Kevin C · Answer 1 · Wed Aug 17 2022 07:53:09 GMT+0800 (China Standard Time)

If you're open to accepting a PR, I'd be willing to create a PR based on the example above.

Michael Penkov · Answer 2 · Sun Aug 21 2022 20:55:16 GMT+0800 (China Standard Time)

if 'load_host_keys' in transport_params:
    ssh.load_host_keys(transport_params['load_host_keys'])

Can't the user do this prior to the smart_open.open call?

Kevin C · Answer 3 · Tue Aug 23 2022 04:36:27 GMT+0800 (China Standard Time)

Yes, but notice the first line in my example -- that solution involves accessing smart_open's private cache ,_SSH, to "grab" the instance of the paramiko client, which is not a good software engineering practice.

smart_open does not normally (and rightfully, IMO) expose the underlying paramiko client to the user

Michael Penkov · Answer 4 · Tue Aug 23 2022 10:46:59 GMT+0800 (China Standard Time)

I wonder if there's a better way to do this without having smart_open know all these paramiko details.

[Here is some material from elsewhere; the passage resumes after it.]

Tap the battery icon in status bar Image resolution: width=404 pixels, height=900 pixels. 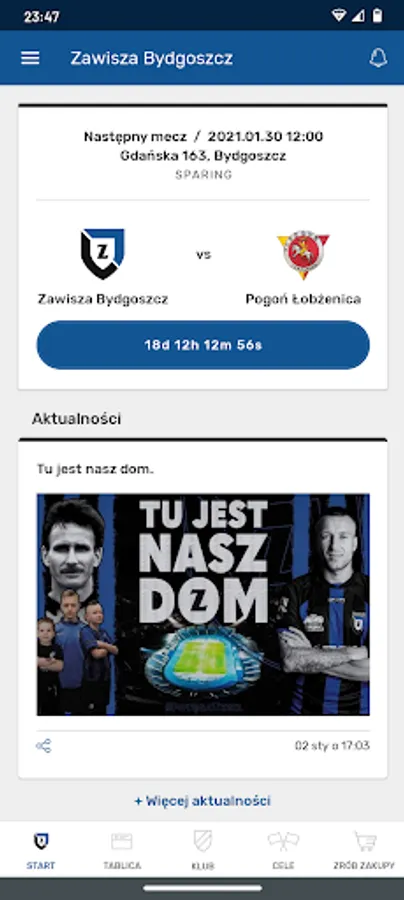click(377, 16)
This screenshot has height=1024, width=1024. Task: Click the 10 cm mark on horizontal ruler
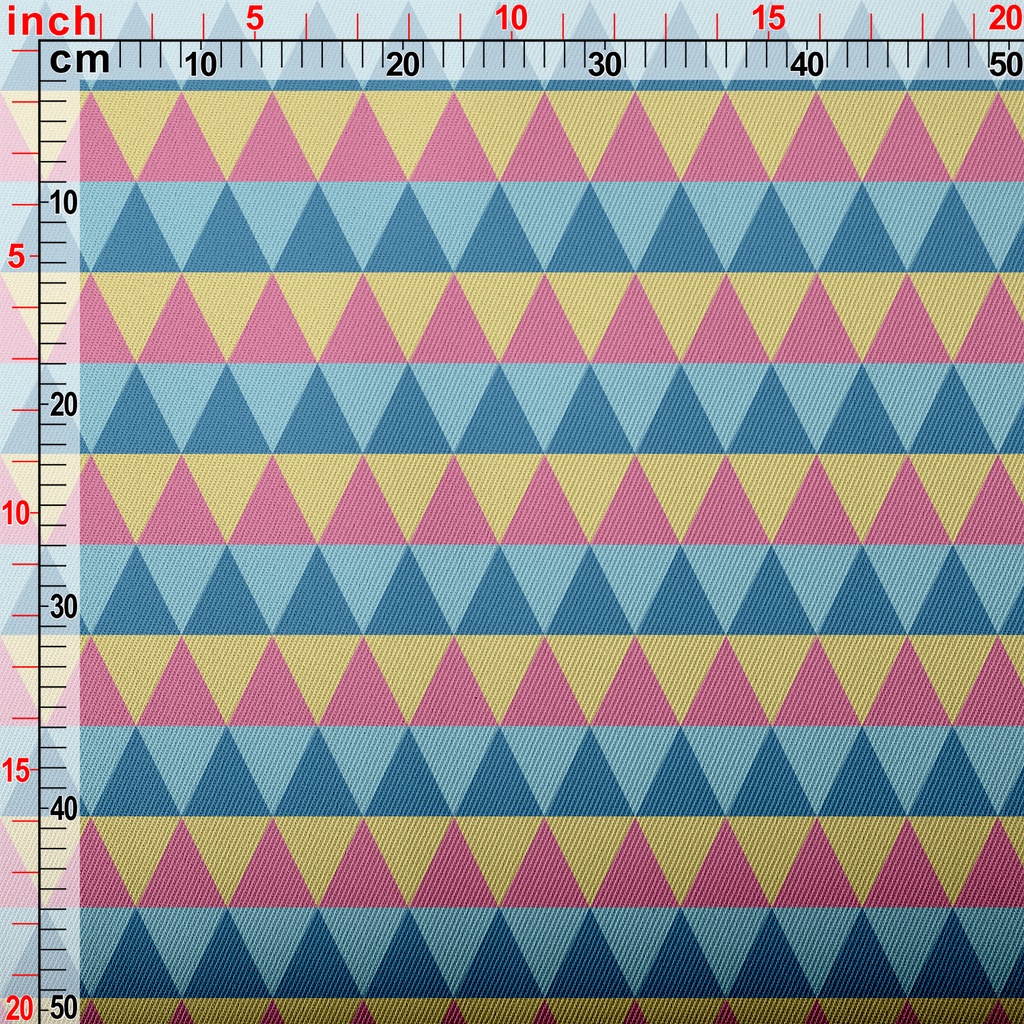coord(201,65)
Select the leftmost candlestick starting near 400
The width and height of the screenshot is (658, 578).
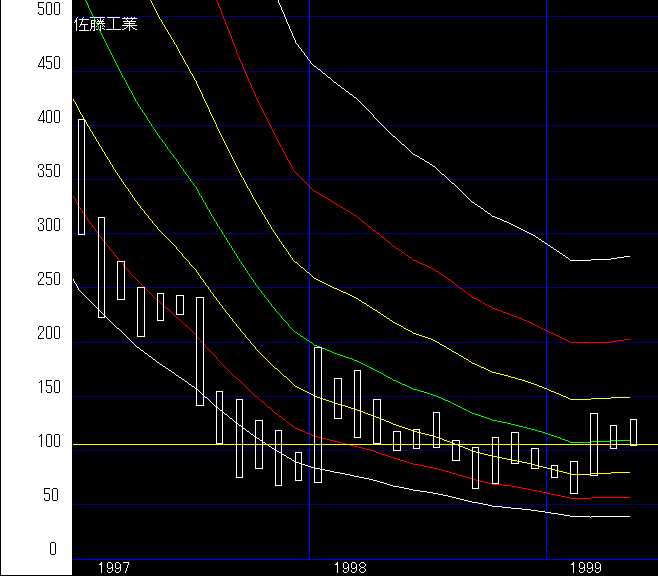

I don't want to handle more transport parameters than absolutely necessary.

How about:

def ssh_client_init():  # user's code
    client = paramiko.client.SSHClient()
    # additional ssh config goes here
    return client

transport_params = {'ssh_client_init': ssh_client_init}
with smart_open(url, 'rb', transport_params=transport_params) as fin:
    ...

I think it's better to pass a callable instead of the client itself because we can use the callable to create a new client whenever we get disconnected.

If there is no callable passed, then we can use the default client settings, e.g. what is currently being done.

Yet another way is to expose the underlying client. I'm not opposed to that idea, either. Hiding implementation details is a good thing in general, but here it's getting in the way of the user achieving what they want, so it isn't something we have to strictly stick to.